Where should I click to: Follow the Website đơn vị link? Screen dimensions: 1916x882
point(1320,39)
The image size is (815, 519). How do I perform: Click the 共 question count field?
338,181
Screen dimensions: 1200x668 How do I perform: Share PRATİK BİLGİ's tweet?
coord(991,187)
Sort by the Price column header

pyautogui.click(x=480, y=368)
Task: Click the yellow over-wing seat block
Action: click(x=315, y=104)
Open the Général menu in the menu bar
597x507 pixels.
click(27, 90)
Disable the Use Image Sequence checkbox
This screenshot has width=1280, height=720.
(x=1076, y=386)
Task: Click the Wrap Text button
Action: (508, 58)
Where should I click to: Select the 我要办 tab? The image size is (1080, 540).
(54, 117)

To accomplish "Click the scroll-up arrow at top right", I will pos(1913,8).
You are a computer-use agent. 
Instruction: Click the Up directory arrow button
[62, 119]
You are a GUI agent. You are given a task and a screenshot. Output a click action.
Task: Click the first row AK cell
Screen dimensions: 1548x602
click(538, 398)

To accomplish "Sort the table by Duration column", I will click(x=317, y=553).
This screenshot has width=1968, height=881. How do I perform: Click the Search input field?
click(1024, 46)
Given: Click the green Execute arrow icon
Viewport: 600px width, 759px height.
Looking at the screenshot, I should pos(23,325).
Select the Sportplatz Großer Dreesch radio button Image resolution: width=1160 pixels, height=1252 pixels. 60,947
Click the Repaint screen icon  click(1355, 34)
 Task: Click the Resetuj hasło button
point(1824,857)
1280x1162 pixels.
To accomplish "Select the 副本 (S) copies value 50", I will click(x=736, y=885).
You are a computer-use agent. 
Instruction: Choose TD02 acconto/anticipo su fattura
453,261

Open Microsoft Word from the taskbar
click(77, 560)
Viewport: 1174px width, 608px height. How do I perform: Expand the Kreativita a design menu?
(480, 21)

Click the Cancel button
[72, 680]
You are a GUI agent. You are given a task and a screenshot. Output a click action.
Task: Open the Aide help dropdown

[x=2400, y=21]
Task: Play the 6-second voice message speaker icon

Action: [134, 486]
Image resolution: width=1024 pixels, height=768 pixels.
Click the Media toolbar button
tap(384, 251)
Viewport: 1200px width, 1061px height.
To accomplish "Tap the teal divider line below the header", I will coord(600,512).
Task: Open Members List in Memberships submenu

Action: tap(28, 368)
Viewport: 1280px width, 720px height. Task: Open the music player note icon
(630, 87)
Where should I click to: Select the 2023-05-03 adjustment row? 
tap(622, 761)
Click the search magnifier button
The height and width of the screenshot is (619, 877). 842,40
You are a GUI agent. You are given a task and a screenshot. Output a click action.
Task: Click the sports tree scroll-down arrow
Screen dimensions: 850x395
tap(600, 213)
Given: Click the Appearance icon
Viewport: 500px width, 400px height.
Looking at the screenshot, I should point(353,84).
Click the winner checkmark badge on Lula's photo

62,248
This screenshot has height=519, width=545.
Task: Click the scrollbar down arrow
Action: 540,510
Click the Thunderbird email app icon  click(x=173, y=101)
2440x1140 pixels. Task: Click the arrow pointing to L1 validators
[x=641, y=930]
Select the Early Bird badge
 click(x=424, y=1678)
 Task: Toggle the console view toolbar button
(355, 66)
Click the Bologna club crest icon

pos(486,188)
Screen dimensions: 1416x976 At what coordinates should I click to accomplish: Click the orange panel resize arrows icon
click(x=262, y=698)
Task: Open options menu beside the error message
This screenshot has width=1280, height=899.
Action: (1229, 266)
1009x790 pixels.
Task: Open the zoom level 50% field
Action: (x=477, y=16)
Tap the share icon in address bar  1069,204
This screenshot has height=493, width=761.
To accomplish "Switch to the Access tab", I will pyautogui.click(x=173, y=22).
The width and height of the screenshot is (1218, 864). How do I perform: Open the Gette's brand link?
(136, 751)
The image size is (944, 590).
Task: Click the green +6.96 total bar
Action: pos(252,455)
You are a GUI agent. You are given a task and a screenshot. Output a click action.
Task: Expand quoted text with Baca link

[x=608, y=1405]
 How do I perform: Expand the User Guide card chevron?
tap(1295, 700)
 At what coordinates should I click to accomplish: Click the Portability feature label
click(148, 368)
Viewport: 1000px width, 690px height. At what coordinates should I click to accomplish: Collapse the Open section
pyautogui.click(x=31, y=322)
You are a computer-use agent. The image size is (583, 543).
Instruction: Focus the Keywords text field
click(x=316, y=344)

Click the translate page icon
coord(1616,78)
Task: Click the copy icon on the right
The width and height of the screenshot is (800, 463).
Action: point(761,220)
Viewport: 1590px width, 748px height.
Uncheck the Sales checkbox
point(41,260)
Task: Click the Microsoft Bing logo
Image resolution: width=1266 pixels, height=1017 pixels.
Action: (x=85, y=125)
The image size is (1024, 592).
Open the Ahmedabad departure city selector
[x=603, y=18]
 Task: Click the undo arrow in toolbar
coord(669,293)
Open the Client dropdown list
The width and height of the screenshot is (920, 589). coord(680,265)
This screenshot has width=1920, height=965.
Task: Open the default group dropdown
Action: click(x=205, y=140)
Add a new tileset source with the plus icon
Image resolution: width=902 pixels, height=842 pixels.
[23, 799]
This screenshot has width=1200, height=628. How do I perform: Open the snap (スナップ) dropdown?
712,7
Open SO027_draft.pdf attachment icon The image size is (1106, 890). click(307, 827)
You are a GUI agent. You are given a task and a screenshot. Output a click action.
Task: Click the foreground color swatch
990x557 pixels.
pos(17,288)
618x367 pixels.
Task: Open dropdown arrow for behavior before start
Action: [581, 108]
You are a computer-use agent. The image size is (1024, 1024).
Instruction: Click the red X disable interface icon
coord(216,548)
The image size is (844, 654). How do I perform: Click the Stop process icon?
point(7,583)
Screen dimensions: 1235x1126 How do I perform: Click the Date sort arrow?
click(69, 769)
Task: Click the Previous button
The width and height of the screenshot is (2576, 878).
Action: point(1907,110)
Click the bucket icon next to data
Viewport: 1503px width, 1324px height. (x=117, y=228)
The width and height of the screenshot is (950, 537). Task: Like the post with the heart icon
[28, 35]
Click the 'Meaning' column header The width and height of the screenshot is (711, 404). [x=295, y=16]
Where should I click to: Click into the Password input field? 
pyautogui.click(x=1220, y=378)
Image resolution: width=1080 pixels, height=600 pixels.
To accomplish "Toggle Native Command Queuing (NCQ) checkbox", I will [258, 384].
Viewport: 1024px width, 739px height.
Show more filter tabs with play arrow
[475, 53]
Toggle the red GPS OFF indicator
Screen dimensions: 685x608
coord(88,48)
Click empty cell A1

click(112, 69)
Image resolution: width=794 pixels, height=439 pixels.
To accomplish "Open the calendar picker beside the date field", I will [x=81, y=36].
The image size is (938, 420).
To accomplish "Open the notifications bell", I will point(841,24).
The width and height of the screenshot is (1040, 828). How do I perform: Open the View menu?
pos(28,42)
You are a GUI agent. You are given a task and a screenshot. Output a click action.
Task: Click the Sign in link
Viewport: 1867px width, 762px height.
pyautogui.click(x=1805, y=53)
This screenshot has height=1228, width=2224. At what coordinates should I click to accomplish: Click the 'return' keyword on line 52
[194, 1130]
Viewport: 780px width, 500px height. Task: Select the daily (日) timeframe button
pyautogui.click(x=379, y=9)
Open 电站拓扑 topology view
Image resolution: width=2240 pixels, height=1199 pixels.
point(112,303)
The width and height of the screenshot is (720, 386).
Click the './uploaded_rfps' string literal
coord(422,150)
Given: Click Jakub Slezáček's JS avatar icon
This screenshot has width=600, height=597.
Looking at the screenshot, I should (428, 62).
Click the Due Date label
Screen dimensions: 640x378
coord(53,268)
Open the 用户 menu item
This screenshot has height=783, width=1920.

_ _ _ _ _ _ _

_WORK TO COMPLETE_.
Copy out the rows that begin with the line containing "Viewport: 1200px width, 1061px height." and end with the line containing "Action: (x=477, y=16)", reproducing them without change.

_EXERCISE RESPONSE_.
Viewport: 1200px width, 1061px height.
To accomplish "Tap the teal divider line below the header", I will coord(600,512).
Task: Open Members List in Memberships submenu

Action: tap(28, 368)
Viewport: 1280px width, 720px height. Task: Open the music player note icon
(630, 87)
Where should I click to: Select the 2023-05-03 adjustment row? 
tap(622, 761)
Click the search magnifier button
The height and width of the screenshot is (619, 877). 842,40
You are a GUI agent. You are given a task and a screenshot. Output a click action.
Task: Click the sports tree scroll-down arrow
Screen dimensions: 850x395
tap(600, 213)
Given: Click the Appearance icon
Viewport: 500px width, 400px height.
Looking at the screenshot, I should point(353,84).
Click the winner checkmark badge on Lula's photo

62,248
This screenshot has height=519, width=545.
Task: Click the scrollbar down arrow
Action: 540,510
Click the Thunderbird email app icon  click(x=173, y=101)
2440x1140 pixels. Task: Click the arrow pointing to L1 validators
[x=641, y=930]
Select the Early Bird badge
 click(x=424, y=1678)
 Task: Toggle the console view toolbar button
(355, 66)
Click the Bologna club crest icon

pos(486,188)
Screen dimensions: 1416x976 At what coordinates should I click to accomplish: Click the orange panel resize arrows icon
click(x=262, y=698)
Task: Open options menu beside the error message
This screenshot has width=1280, height=899.
Action: (1229, 266)
1009x790 pixels.
Task: Open the zoom level 50% field
Action: (x=477, y=16)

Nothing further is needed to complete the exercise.